Twice in fact, and got a message from Amazon that it had been “mitigated”. Also in that message was an insistence that they can’t tell us anything else.
“Mitigated” in this case meant that the bad actor simply jumped to new ip addresses. Eventually landing on 44.203.160.151 . In the meantime Amazon have either claimed they needed more information ( that they already have ! ) or simply ignored the issue.
Let’s take a look at the server logs for some of its requests:
44.203.160.151 - - [15/Apr/2024:02:04:56 +0000] "GET / HTTP/1.1" 301 4379 "-" "Mozilla/5.0 (Linux; Android 7.1.1; XT1710-02 Build/NDS26.74-36) AppleWebKit/537.36 (KHTML, like Gecko) Chrome/59.0.3071.125 Mobile Safari/537.36"
44.203.160.151 - - [15/Apr/2024:02:05:21 +0000] "GET / HTTP/1.1" 200 26902 "-" "Midori/0.1.10 (X11; Linux i686; U; en-us) WebKit/(531).(2)"
44.203.160.151 - - [15/Apr/2024:02:05:21 +0000] "GET /wp-admin/admin-ajax.php?action=cspreport HTTP/1.1" 200 4479 "-" "Mozilla/5.0 (Linux; Android 9; Mi MIX 2S) AppleWebKit/537.36 (KHTML, like Gecko) Chrome/76.0.3809.111 Mobile Safari/537.36"
44.203.160.151 - - [15/Apr/2024:02:05:57 +0000] "GET / HTTP/1.1" 200 26903 "-" "Mozilla/5.0 (Macintosh; Intel Mac OS X 10_14_5) AppleWebKit/537.36 (KHTML, like Gecko) Chrome/75.0.3770.142 Safari/537.36 OPR/62.0.3331.119"
44.203.160.151 - - [15/Apr/2024:02:06:00 +0000] "GET /wp-admin/admin-ajax.php?action=cspreport HTTP/1.1" 200 4479 "-" "Mozilla/5.0 (Linux; Android 9; CPH1859) AppleWebKit/537.36 (KHTML, like Gecko) Chrome/76.0.3809.111 Mobile Safari/537.36"
The top request at 02:04:56 is getting the home page of the site.
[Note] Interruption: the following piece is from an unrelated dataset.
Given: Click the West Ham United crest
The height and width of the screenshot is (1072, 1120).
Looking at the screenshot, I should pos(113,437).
The response is a permanent redirect, so we can assume this was trying to get the http version. These days, that in itself is a sign it’s a bot. Notice the browser user agent – it’s claiming to be Mozilla/5.0 on Android 7.1.1. But we know this is an AWS ubuntu server.
It comes back 25 seconds later, which is a particularly long time to follow a redirect and it has a completely different user agent. This time it’s claiming to be Midori running on X11 on Linux.
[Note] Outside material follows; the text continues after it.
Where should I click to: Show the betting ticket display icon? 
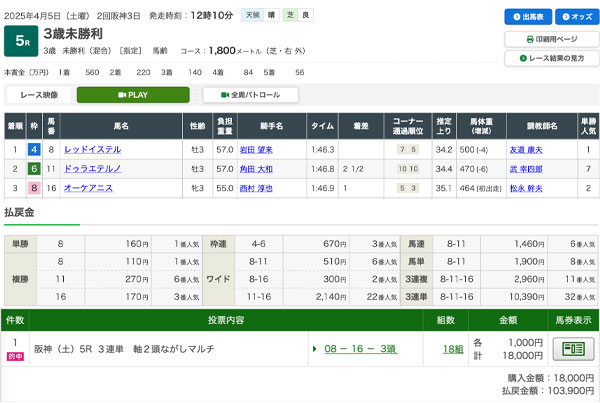coord(574,348)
In the same second it has processed the headers and fired off a blank CSP report to the url included in the headers of the home page. Note here we can tell it’s the blank report because it’s a GET request, there’s no POST data.
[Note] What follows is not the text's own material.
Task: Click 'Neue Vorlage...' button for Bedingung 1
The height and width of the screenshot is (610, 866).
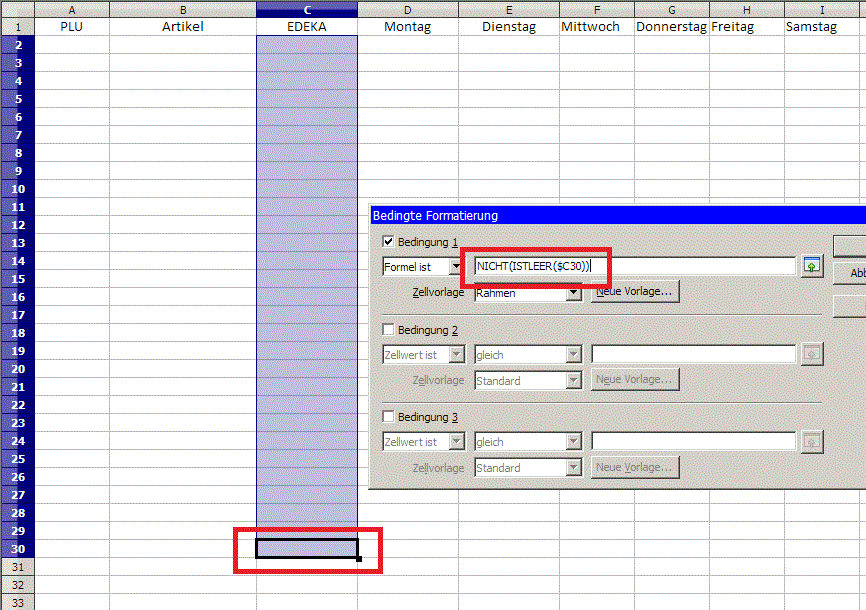Action: (x=635, y=292)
Despite it being exactly the same second, the user agent has once again changed to claim it is Mozilla running on Android 9.
This sequence then repeats without the original getting of the http version with the redirect. Again, with a different set of browsers. Clearly the browser strings are just randomized each time.
It is, of course, somewhat trivial for us to ban this scanning bot based on its behavior. But we feel that it is important for Amazon to take responsibility for such activity on its network. It’s not okay to tell reporters that the problem is mitigated, when it has simply been switched to another ip address and it’s not okay to allow bots to continue to scan after they have been reported. It is, frankly, Amazon’s responsibility to operate it’s network and services properly and responsibly and to take all possible action to eliminate bad actors – not to ignore things because it’s more profitable for them to let others suffer the consequences of their lax policy on taking action.